GOAL
Revise the bail bill debate, beginning at the words "Our government fully" and stopping after "and Community Safety.", and change "ministerial office" to "minister's office".

Bail Amendment Bill 2023 – Second Reading Debate
Juliana ADDISON (Wendouree) (11:10): I rise to speak in support of the Bail Amendment Bill 2023, which makes changes to Victoria’s bail laws to ensure that those accused of minor offending are not subject to harsh bail tests, while at the same time ensuring strict bail tests remain for those who pose a risk to community safety.
In making this contribution I acknowledge the death of Veronica Nelson in custody at Dame Phyllis Frost Centre, which was tragic and preventable. I want to acknowledge the distress and sorrow experienced by Veronica’s family, Aunty Donna Nelson, her partner Percy Lovett and all those who loved and knew her. I thank them for their advocacy for bail reform and preventing further deaths in custody, particularly of those on bail.
Our government fully recognises the need for action to ensure that our bail system addresses the over-representation of Aboriginal people in our justice system, and the reforms put forward in this bill seek to work towards this important goal. The reforms that we are discussing today come about thanks to the leadership of our Attorney-General, and I want to thank the Attorney-General for the work that she has done; Rebecca Andrews in the ministerial office; and all the advisers; as well as our public servants, who do so much work in the Department of Justice and Community Safety.
Importantly, the content of this bill has been informed by targeted consultations undertaken by DJCS with key stakeholders including but not limited to the courts, Victoria Police, the Victorian Aboriginal Legal Service – and I thank Nerita Waight, the CEO of VALS; the Federation of Community Legal Centres; Victoria Legal Aid; and the Aboriginal Justice Caucus.
The key reforms in the bill are the repeal of two offences against the Bail Act 1977, one being committing an indictable offence while on bail and the second one being contravening bail conduct conditions. There will be a refocus on reverse onus bail tests on serious offending. The bill will change the bail test for children accused, with a further narrowing of reverse onus bail tests and an update on the Aboriginal-specific bail considerations. It will relax restrictions on second bail applications and allow other reforms designed to reduce inappropriate remand for minor alleged offending.
The reforms proposed in this bill address many of the issues and findings raised in the coronial inquest into the passing of Veronica Nelson, the Yoorrook Justice Commission and the parliamentary inquiry into Victoria’s criminal justice system.
As chair of the Women’s Correctional Services Advisory Committee – WCSAC – which reports to the Minister for Corrections, I know what a difference the changes proposed will make to the lives of women in contact with the justice system. WCSAC was first established in 2003 to provide an external source of expert advice on the delivery of correctional services to women in custody and under community supervision. The committee comprises incredible women who are key stakeholders with diverse backgrounds who have considerable working knowledge and experience of the complexities and challenges faced by women in custody, and I thank them for the work they do – as well as the WCSAC secretariat.

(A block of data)

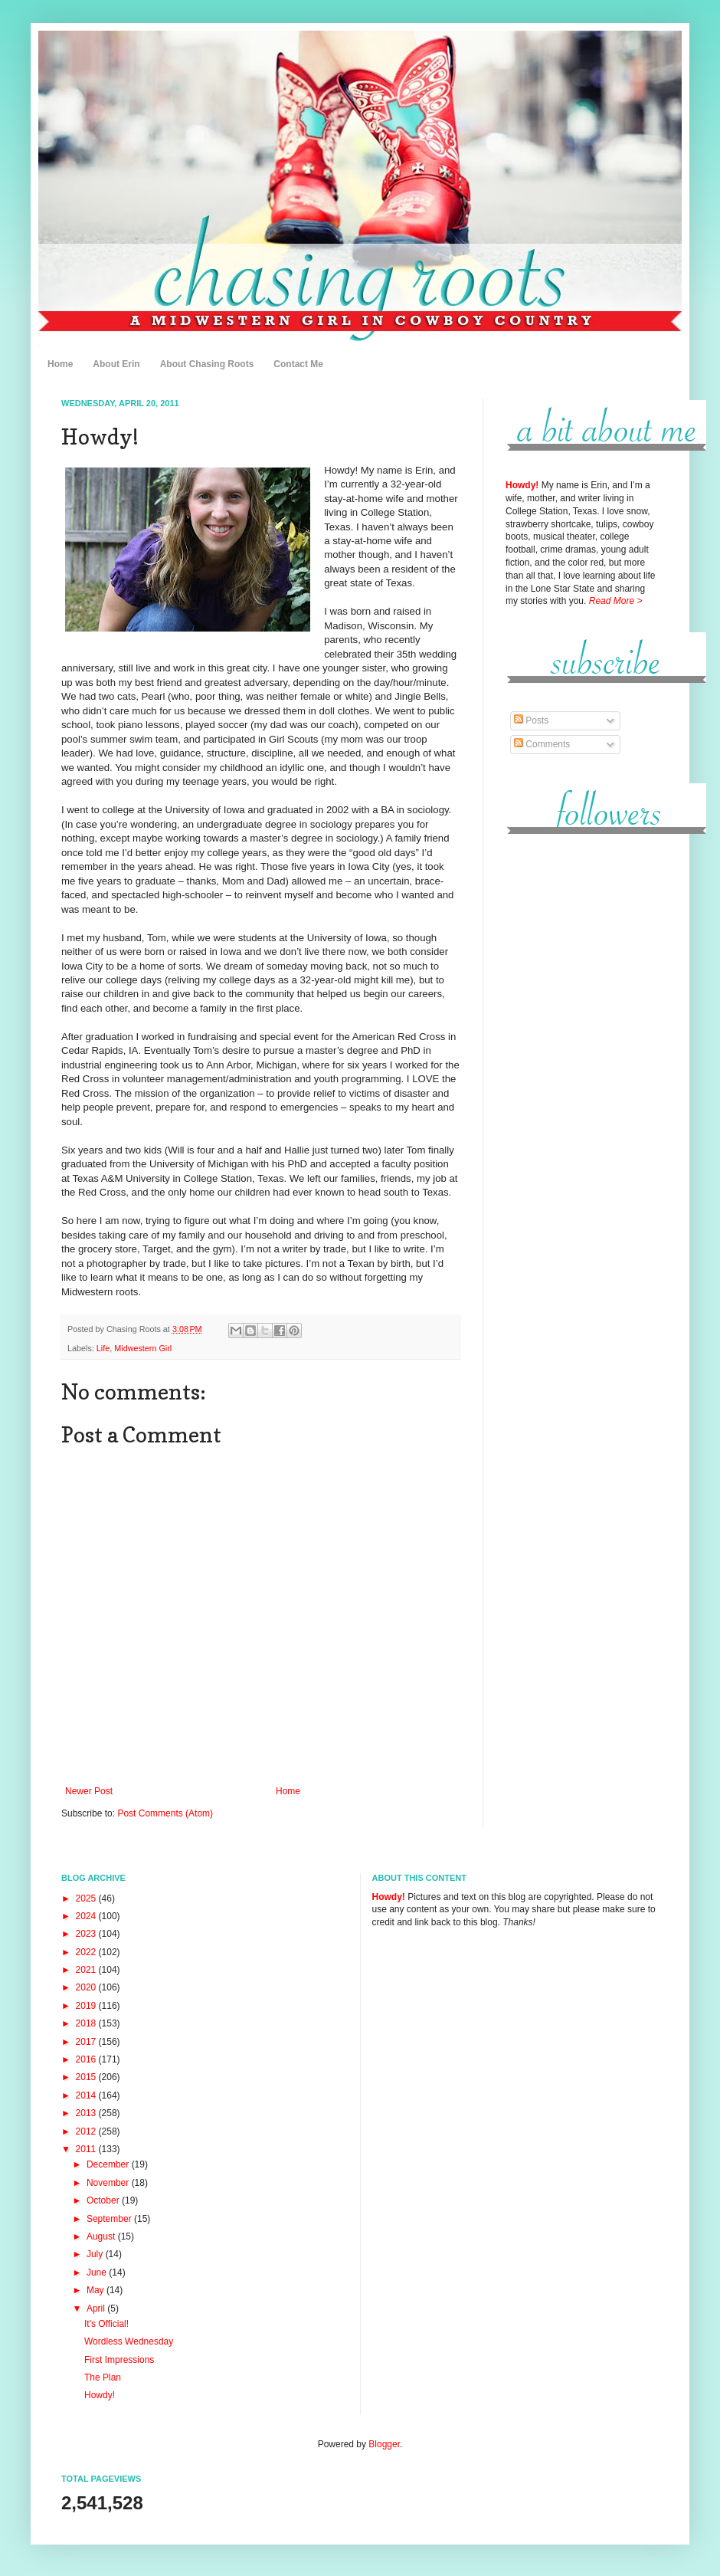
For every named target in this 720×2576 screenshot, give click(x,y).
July (96, 2254)
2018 (87, 2023)
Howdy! (99, 2395)
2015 (87, 2077)
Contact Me (298, 364)
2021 (87, 1969)
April (97, 2308)
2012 (87, 2131)
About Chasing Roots (207, 364)
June (98, 2272)
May (96, 2290)
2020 (87, 1987)
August (102, 2236)
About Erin (116, 364)
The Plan (102, 2377)
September (110, 2218)
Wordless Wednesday (128, 2341)
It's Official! (106, 2323)
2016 (87, 2059)
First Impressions (119, 2359)
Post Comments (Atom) (165, 1813)
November (109, 2182)
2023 (87, 1933)
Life (103, 1348)
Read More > (616, 601)
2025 (87, 1898)
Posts (531, 720)
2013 (87, 2113)
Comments (542, 744)
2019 (87, 2005)
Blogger (384, 2444)
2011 (87, 2149)
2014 (87, 2095)
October (104, 2200)
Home (60, 364)
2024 (87, 1916)
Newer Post (89, 1791)
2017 (87, 2041)
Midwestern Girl (143, 1348)
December (109, 2164)
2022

RESPONSE
Our government fully recognises the need for action to ensure that our bail system addresses the over-representation of Aboriginal people in our justice system, and the reforms put forward in this bill seek to work towards this important goal. The reforms that we are discussing today come about thanks to the leadership of our Attorney-General, and I want to thank the Attorney-General for the work that she has done; Rebecca Andrews in the minister's office; and all the advisers; as well as our public servants, who do so much work in the Department of Justice and Community Safety.